The government plans to earmark defense spending of ¥43 trillion over a five-year period from fiscal 2023. In his speech, the prime minister said the government will secure financial resources through such measures as spending reforms and nontax revenues, and that any shortfall will be “handled by those of us living in the present, not left up to future generations.”

However, with unified local elections coming up in April, some in the Liberal Democratic Party appear to be trying to avoid discussing an increase in financial burdens. Without securing stable financial resources, the idea of enhancing defense capabilities will end up as pie in the sky. The prime minister must first try to persuade his party members to consolidate opinions on the issue.

Kishida said the most important policy item was “children and child-rearing.” “I want to realize measures on an unprecedented scale to deal with the declining birth rate,” he stressed.

The number of births last year is expected to fall below 800,000 for the first time. If the birth rate continues to decrease, national strength will decline, and the sustainability of the social security system will be in jeopardy.

The ruling parties are considering expanding child allowances and promoting work-style reforms. Both of these measures are extensions of existing policies. Effective measures to encourage marriage and childbirth must be considered.

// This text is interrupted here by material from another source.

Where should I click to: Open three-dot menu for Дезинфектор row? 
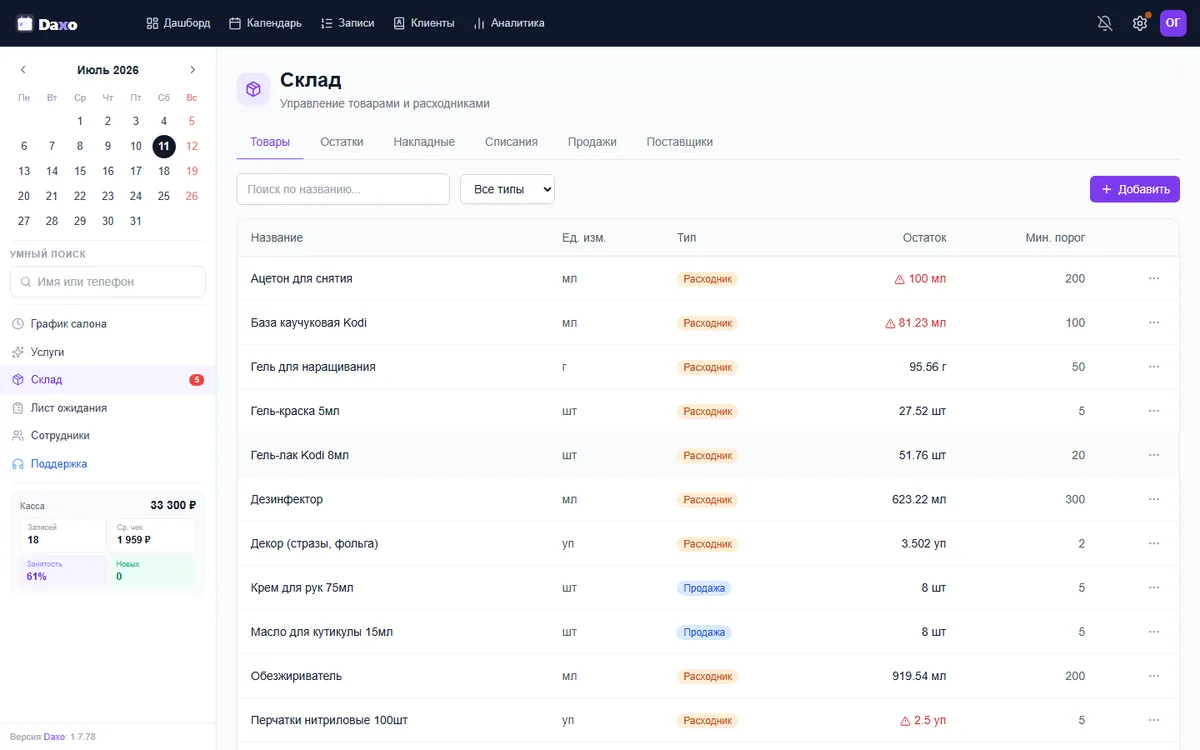(x=1154, y=499)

One of the factors behind the declining birth rate is the sluggish economy. The prime minister stated, “I will push for sustainable wage increases.”

Higher prices of goods are hitting household finances hard, and further price hikes for food and other items are scheduled from February.

Kishida has repeatedly called on the business community to raise wages, but this alone will not be enough. The government needs to do its utmost to encourage wage increases through tax and other measures.

The current Diet session is also a test of its standing as the highest organ of state power.

The Reiwa Shinsengumi party announced a plan to fill an upper house seat that was vacated when one of its members resigned, with five years remaining in his term, by having other party members serve in rotation for one year at a time. An NHK Party upper house member has continually been absent from the Diet and remains overseas. Such situations undermine the authority of the Diet. Do the ruling and opposition parties intend to let these matters continue unchecked?